Open AccessMTA1 regulates higher‐order chromatin structure and histone H1‐chromatin interaction in‐vivo
Author(s) -
Liu Jian,
Wang Haijuan,
Ma Fei,
Xu Dongkui,
Chang Yanan,
Zhang Jinlong,
Wang Jia,
Zhao Mei,
Lin Chen,
Huang Changzhi,
Qian Haili,
Zhan Qimin
Publication year - 2015
Publication title -
molecular oncology
Language(s) - English
Resource type - Journals
SCImago Journal Rank - 2.332
H-Index - 88
eISSN - 1878-0261
pISSN - 1574-7891
DOI - 10.1016/j.molonc.2014.08.007
Subject(s) - chromatin , scaffold/matrix attachment region , chia pet , interphase , microbiology and biotechnology , biology , bivalent chromatin , histone h1 , chromatin remodeling , nucleosome , histone modifying enzymes , prophase , mitosis , histone , histone code , solenoid , genetics , gene , meiosis , physics , quantum mechanics
In the current study, for the first time, we found that metastasis‐associated gene 1 (MTA1) was a higher‐order chromatin structure organizer that decondenses the interphase chromatin and mitotic chromosomes. MTA1 interacts dynamically with nucleosomes during the cell cycle progression, prominently contributing to the mitotic chromatin/chromosome structure transitions at both prophase and telophase. We showed that the decondensation of interphase chromatin by MTA1 was independent of Mi‐2 chromatin remodeling activity.

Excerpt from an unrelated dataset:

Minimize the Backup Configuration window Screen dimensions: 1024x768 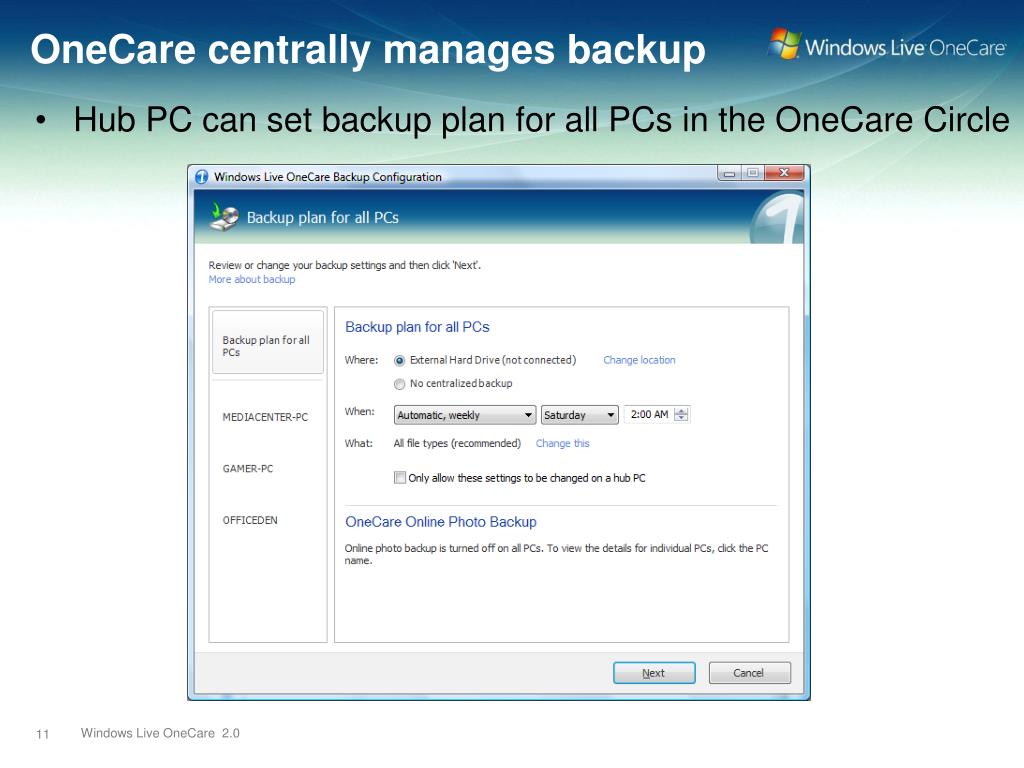(729, 173)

H1 was reported to stabilize the compact higher‐order chromatin structure through its interaction with DNA. Our data showed that MTA1 caused a reduced H1‐chromatin interaction in‐vivo. Moreover, the dynamic MTA1‐chromatin interaction in the cell cycle contributed to the periodical H1‐chromatin interaction, which in turn modulated chromatin/chromosome transitions. Although MTA1 drove a global decondensation of chromatin structure, it changed the expression of only a small proportion of genes. After MTA1 overexpression, the up‐regulated genes were distributed in clusters along with down‐regulated genes on chromosomes at parallel frequencies.